Two Italian businessmen are under investigation for allegedly planning their own kidnappings for a share of the ransom money.
Alessandro Sandrini, 32, and Sergio Zanotti, 60, allegedly plotted the scheme with at least three other men.
The gang had promised Sandrini he would be taken to a villa where he would enjoy ‘women alcohol and drugs’, prosecutors say, but instead in October 2016, the gang took him to Adana, Turkey, and sold him to Syrian terror group, Hayat Tahrir al-Sham.
The same thing had happened to Zanotti a few months earlier, in April, but he was taken to Antioch, still in Turkey.
In both kidnaps, the terrorists published disturbing photographs of the men.
Sandrini was pictured on his knees in an orange jumpsuit, with two armed extremists standing behind him.
Jihadists also sent out an image of Zanotti kneeling, wearing a white robe while a suited-up man held a gun behind him.
Zanotti was released exactly three years later and is currently under investigation for his alleged role in the scheme.
Santrini was freed a month before in May 2019, but when he returned to Italy he was immediately put on house arrest over several robberies he allegedly committed before his kidnapping.

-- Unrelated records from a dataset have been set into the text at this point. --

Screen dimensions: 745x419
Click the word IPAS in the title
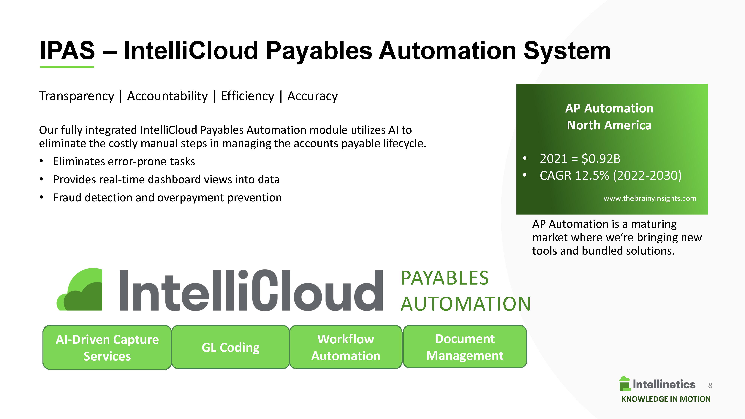click(x=67, y=51)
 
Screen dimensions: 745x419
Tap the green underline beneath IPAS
click(x=67, y=67)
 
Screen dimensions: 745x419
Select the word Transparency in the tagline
click(x=77, y=96)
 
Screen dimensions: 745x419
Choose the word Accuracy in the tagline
click(x=312, y=96)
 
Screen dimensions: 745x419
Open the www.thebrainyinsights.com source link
click(x=650, y=198)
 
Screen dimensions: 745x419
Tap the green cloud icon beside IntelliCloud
click(x=80, y=289)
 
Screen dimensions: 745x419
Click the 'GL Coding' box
click(x=230, y=347)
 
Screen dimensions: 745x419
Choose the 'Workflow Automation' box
click(x=346, y=347)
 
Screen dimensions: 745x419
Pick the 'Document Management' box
click(x=465, y=347)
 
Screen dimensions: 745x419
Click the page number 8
click(x=710, y=385)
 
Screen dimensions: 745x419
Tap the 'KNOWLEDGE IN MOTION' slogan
click(x=666, y=399)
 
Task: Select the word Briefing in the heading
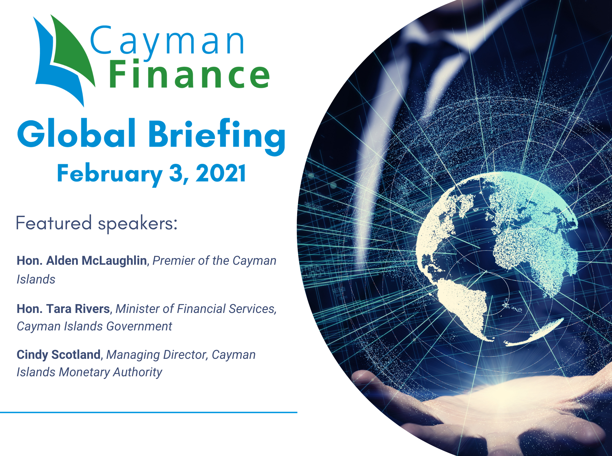coord(217,137)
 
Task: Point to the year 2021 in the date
coord(220,173)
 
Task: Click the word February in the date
coord(109,175)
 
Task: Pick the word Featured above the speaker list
coord(54,223)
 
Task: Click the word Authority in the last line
coord(138,372)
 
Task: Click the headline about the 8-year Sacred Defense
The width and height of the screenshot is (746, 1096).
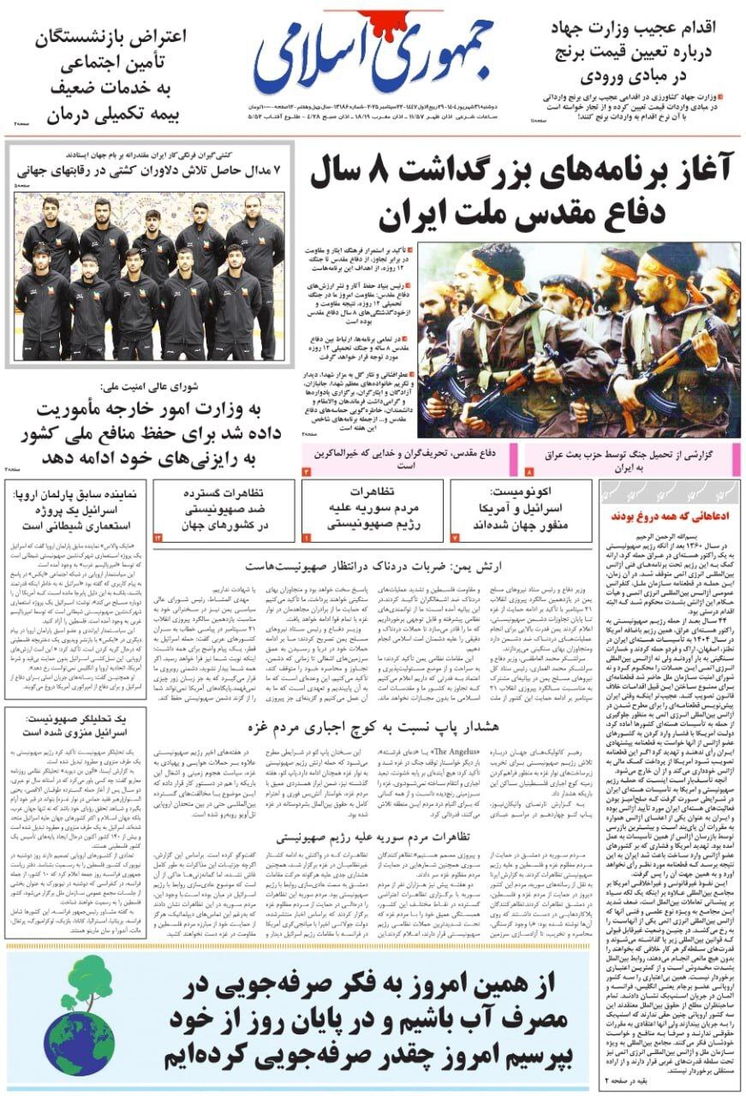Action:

Three of the men who Sandrini and Zanotti allegedly plotted with, Italian Alberto Zanini, 54, and Albanians Fredi Frrokaj, 43, and Olsi Mitraj, 41, were arrested in Brescia, northern Italy.
Santrini has claimed that he had not planned his own kidnapping and was simply on holiday in Turkey when he was kidnapped.
Santrini said: ‘I lost my way to the hotel and found myself walking around the streets of Adana.
‘I felt someone putting something on my face. I felt drugged and I fell asleep. I woke up in a room where there were two people who were armed and hooded.’
But anti-terrorism police and the Italian Carabinieri launched a probe into the kidnappings and Santrini was this week charged with fraud and simulating a crime.
Santrini’s ex-girlfriend claims that he had offered her €100,000 (£85,000) to play along with the plot.
She told local media: ‘During the drive to the airport he kept telling me that I should stay calm, because when he got home we’d have loads of money that would come from the foreign ministry as ransom for his release.’
‘Before he left, he assured me that if I kept up the charade with his family, the newspapers and the police, €100,000 (£85,000) would be mine.’